For MATLAB, yes. The Parallel Computing Toolbox requires CUDA. With RunMat, no: NVIDIA GPUs are accessed through Vulkan, so you get GPU acceleration without installing CUDA drivers or buying the toolbox.

Can I use GPU without the Parallel Computing Toolbox?

In MATLAB, no. The toolbox is required and is a paid add-on. RunMat includes GPU acceleration by default, free, even on NVIDIA hardware. See GPU acceleration without CUDA and free MATLAB alternatives.

Is there a free way to get GPU acceleration with MATLAB code?

MATLAB's GPU path requires the Parallel Computing Toolbox ($), CUDA, and an NVIDIA GPU. RunMat is free and accelerates on any vendor without any of those. See GPU acceleration without CUDA.

What GPU do I need for MATLAB?

NVIDIA only, with CUDA compute capability 3.5+. See NVIDIA + the Parallel Computing Toolbox and NVIDIA's CUDA GPUs page. If you want GPU acceleration on non-NVIDIA hardware or without the toolbox, RunMat works on any modern GPU.

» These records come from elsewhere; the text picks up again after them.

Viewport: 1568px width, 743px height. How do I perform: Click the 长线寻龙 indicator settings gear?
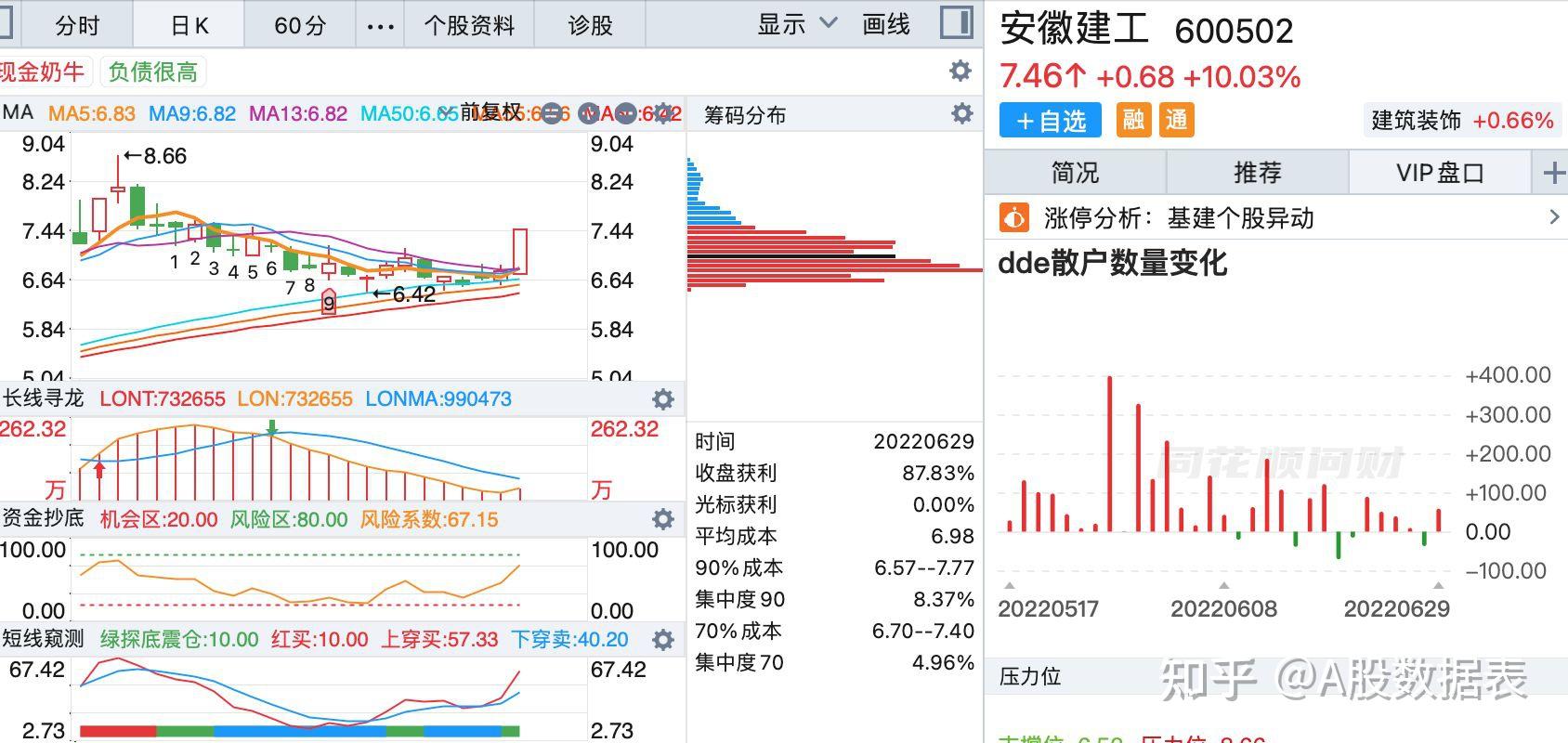(662, 399)
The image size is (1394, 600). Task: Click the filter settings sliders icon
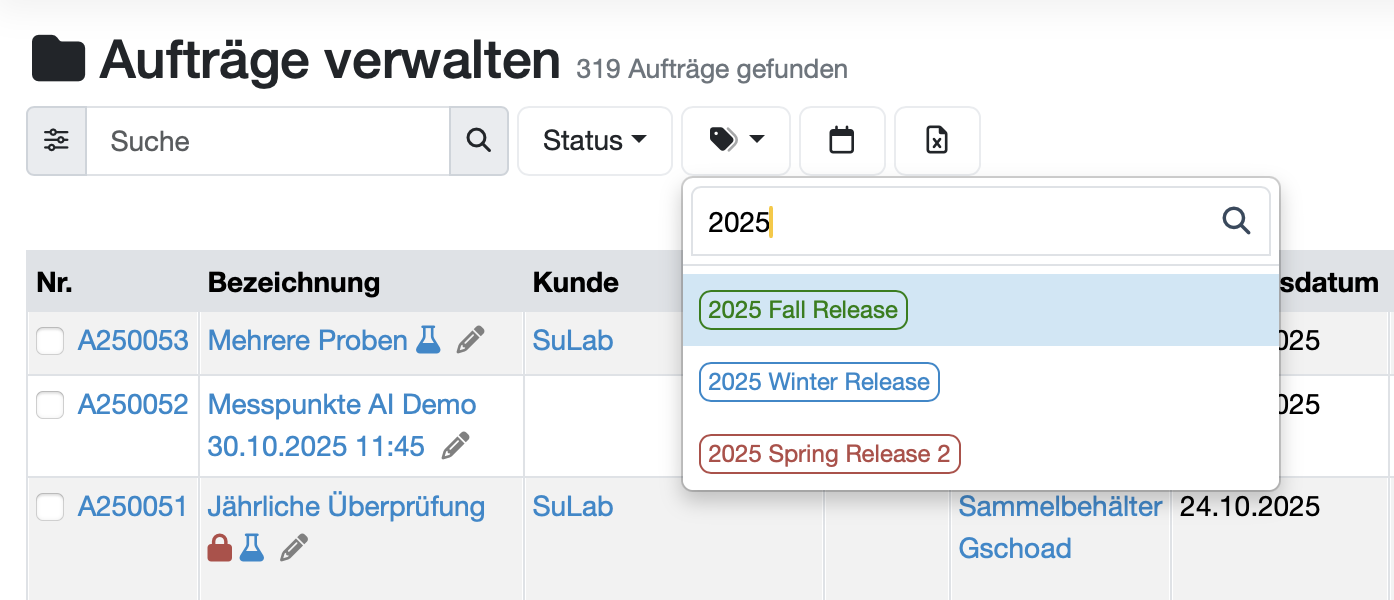coord(56,141)
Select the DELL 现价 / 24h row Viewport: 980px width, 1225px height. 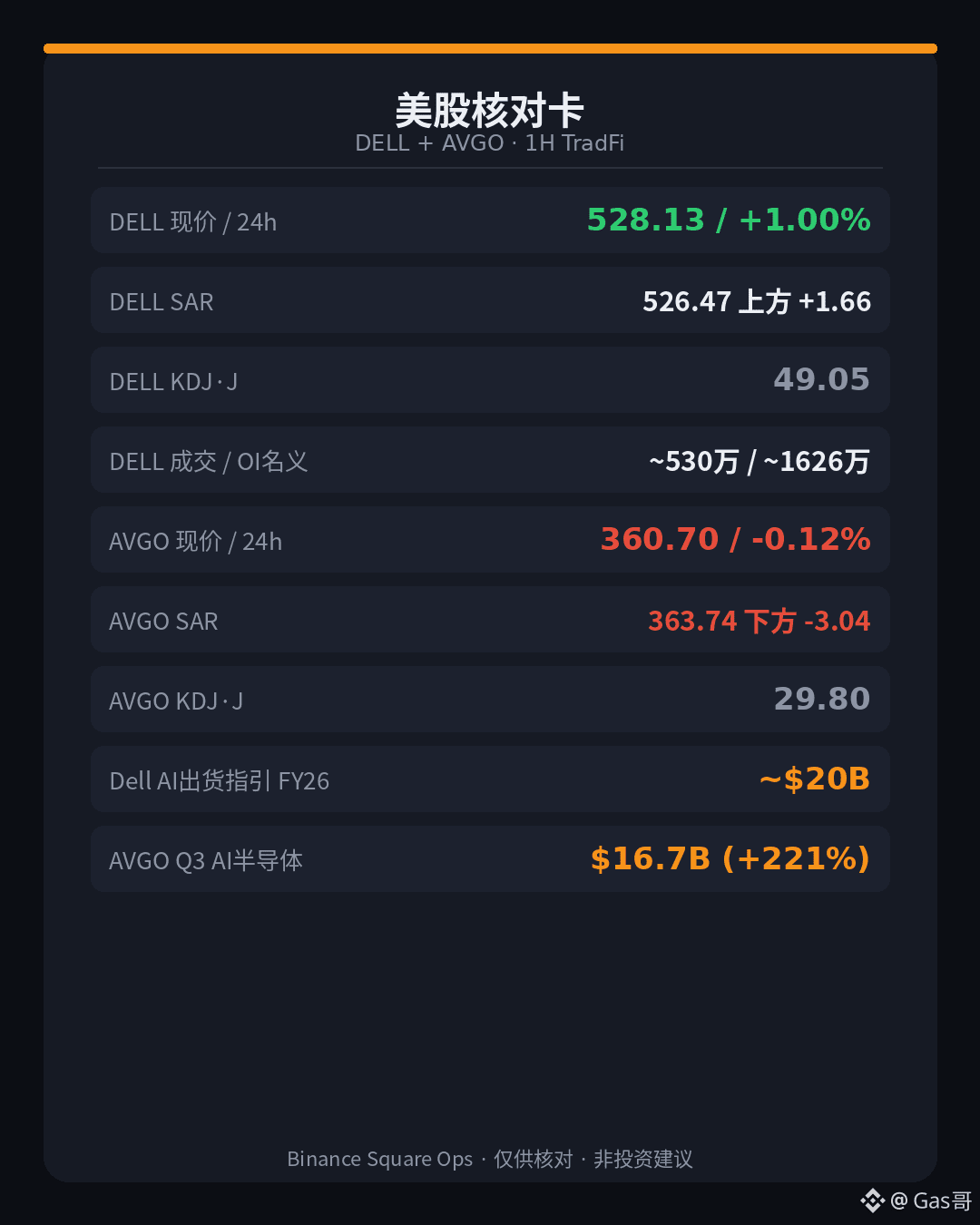(x=490, y=220)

Do I need to install CUDA or vendor drivers to use RunMat with an AMD or Intel GPU?

No. RunMat reaches AMD and Intel GPUs through Vulkan (Linux) and DirectX 12 (Windows), which are already present on most systems. There's no CUDA, no ROCm, and no oneAPI toolchain to install.

How do I try GPU acceleration on my Mac without installing anything?

Open runmat.com/sandbox in a WebGPU-capable browser (Safari 18+, Chrome 113+, Edge 113+, Firefox 139+) and paste your .m code. The sandbox dispatches to Metal on macOS automatically. For the native CLI on an M-series Mac, install RunMat and run runmat run your_script.m.

Why is my GPU slower than my CPU?

Usually the arrays are too small, you're doing many tiny steps, or you're transferring often (e.g. gather or printing in a loop). Batch into larger arrays and call gather only once at the end. See Two GPU traps that apply to any vendor.

Should I use single or double precision on GPU?

Use what your numerics need. Single (FP32) is faster, uses half the memory, and is the right default for most workloads. Double precision is still available in MATLAB on NVIDIA (performance then depends on the GPU's FP64 capability) and in RunMat on NVIDIA/AMD/Intel. Apple's Metal does not support FP64 at all, so on Mac FP32 is the only GPU option.

What's the simplest rule for GPU performance?

Make the work big and contiguous, and avoid transfers. Everything else is a refinement.